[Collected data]
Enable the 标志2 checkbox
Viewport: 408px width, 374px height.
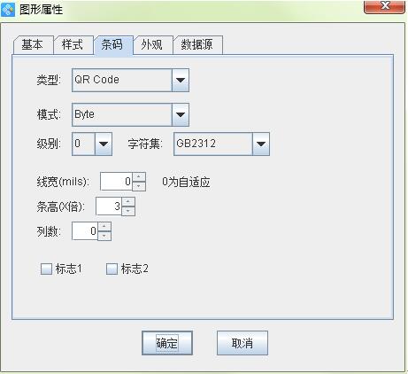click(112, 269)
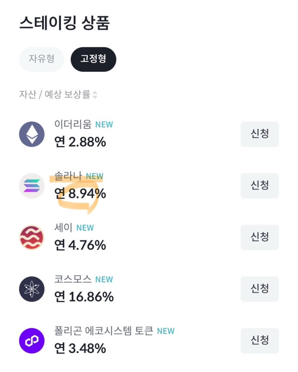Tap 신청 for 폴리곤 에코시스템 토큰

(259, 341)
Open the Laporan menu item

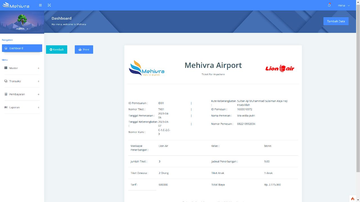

[Goal]
Pull every line of text from the items above without changing a word, and leave out the pictures.

[Solution]
Enable the 标志2 checkbox
Viewport: 408px width, 374px height.
click(112, 269)
Tap 신청 for 폴리곤 에코시스템 토큰

(259, 341)
Open the Laporan menu item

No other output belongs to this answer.